→ **Исходный текст**:
-=-=-

Наступление на Берлин! Нам подали опять платформы и мы снова собираемся грузиться, срочно проходим боевую подготовку; платформ не хватает, часть подразделений повезли взрывать лед на Сырдарье, угрожающий опять Казалинскому и Чиназскому мостам. Снова отбой. Теперь мы уже, наверное, на фронт не поспеем, разве только на Японию, Квантунская армия которой все еще угрожает нам с востока. У нас стоят войска на границе с Синцзянем, Восточным Туркестаном, в пустынях которого, как потом рассказывал Н.К-ий, японцев ожидала наша целая дивизия, незаметно проникая в окрестности озера Лобнор. Рассказывал он, что у тамошнего народа не в ходу мыло, население живет первобытной жизнью, строит запруды, занимается рыболовством и охотой. Наши солдаты вымыли с мылом мальчишку и вся семья его после этого ревмя ревела, решив, что этим они испортили ребенка.
А в Намангане чувствовалось приближение весны: утиный пролет. Т.к. ружье у меня было с собой, я решил поохотиться. Взяв с собой хлеба, отправился на Дарью. Пройдя до колхоза К.Маркса километров 15, я, спустившись к обширным рисовым полям, заметил в одном месте подсадных уток и возле них одинокую, скучающую фигуру охотника — парнишку лет 17. Поведение его было необычным, и я решил подойти к нему и попытаться устроиться где-либо поблизости, т.к. ни одна стая уток не миновала этого места. Парнишка поведал мне свое горе — второй день ему не несут пищу, а бросить уток он боится — вот и выглядывает, не идет ли кто ему на выручку. Я ему предложил условия: покараулю его уток, пока он сходит домой за продуктами с условием, что все, что я убью за ночь, будет моей добычей. На том мы и согласились. Хозяин уток ушел, доверив неизвестному человеку все свое хозяйство. Я стрелял всю ночь и на утро у меня было уже семнадцать убитых уток (шилохвосты, свиязь и чирков-трескунов). С рассветом вернулся мой хозяин, вид у него был очень испуганный; его дома побили за то, что он доверился какому-то прохожему русскому охотнику и теперь он не верил своим глазам, что все утки его живы, газа в порядке (скрад) и что за ночь я настрелял целую гору дичи. Я тоже поверил своей удаче, когда с трудом поднял весь этот трофей на плечи и с облегченным патронташем, промокший до нитки, уставший от бессонной ночи, зашагал в город.

-=-=-

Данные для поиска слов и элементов

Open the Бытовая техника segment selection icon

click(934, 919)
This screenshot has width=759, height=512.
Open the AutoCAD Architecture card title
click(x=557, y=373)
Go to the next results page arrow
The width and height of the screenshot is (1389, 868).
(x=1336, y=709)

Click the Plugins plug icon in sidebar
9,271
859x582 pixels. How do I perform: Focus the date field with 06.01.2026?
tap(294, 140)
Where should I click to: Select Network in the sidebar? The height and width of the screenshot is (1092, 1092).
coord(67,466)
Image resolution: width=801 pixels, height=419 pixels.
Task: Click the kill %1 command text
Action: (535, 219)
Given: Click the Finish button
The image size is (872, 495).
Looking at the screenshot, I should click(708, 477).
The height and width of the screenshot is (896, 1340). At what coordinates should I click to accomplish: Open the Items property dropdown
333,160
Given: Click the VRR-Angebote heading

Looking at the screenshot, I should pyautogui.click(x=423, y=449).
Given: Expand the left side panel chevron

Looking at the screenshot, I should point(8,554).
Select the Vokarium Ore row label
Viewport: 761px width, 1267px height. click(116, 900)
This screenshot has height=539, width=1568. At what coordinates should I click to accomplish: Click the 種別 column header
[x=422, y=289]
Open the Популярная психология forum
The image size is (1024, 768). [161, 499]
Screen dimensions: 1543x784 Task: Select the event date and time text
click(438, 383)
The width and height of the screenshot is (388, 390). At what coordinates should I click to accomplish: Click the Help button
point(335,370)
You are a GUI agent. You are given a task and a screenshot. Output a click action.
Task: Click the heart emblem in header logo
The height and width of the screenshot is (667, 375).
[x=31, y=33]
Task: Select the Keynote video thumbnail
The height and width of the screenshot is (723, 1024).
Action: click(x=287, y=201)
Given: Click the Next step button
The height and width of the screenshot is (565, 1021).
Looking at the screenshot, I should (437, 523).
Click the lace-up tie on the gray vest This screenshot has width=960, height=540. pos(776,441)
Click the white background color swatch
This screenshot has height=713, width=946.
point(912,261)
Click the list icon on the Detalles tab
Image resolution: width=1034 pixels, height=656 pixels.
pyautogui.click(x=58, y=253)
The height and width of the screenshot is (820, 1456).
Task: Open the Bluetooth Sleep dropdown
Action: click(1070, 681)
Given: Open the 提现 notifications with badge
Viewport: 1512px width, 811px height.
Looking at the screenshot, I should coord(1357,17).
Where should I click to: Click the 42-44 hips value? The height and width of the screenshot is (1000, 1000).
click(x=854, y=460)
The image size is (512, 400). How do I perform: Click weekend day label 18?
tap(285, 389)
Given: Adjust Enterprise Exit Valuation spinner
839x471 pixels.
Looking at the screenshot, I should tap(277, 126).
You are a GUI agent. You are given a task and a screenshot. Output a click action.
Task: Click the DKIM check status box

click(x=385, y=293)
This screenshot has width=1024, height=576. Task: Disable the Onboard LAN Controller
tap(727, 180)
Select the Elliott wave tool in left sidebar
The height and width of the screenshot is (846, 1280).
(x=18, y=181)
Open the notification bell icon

-=-=-

→ **Задача**:
Повторите без изменений фрагмент исходного текста, который открывается словами «Наступление на Берлин!» и завершается словами «они испортили ребенка.».

→ **Решение**:
Наступление на Берлин! Нам подали опять платформы и мы снова собираемся грузиться, срочно проходим боевую подготовку; платформ не хватает, часть подразделений повезли взрывать лед на Сырдарье, угрожающий опять Казалинскому и Чиназскому мостам. Снова отбой. Теперь мы уже, наверное, на фронт не поспеем, разве только на Японию, Квантунская армия которой все еще угрожает нам с востока. У нас стоят войска на границе с Синцзянем, Восточным Туркестаном, в пустынях которого, как потом рассказывал Н.К-ий, японцев ожидала наша целая дивизия, незаметно проникая в окрестности озера Лобнор. Рассказывал он, что у тамошнего народа не в ходу мыло, население живет первобытной жизнью, строит запруды, занимается рыболовством и охотой. Наши солдаты вымыли с мылом мальчишку и вся семья его после этого ревмя ревела, решив, что этим они испортили ребенка.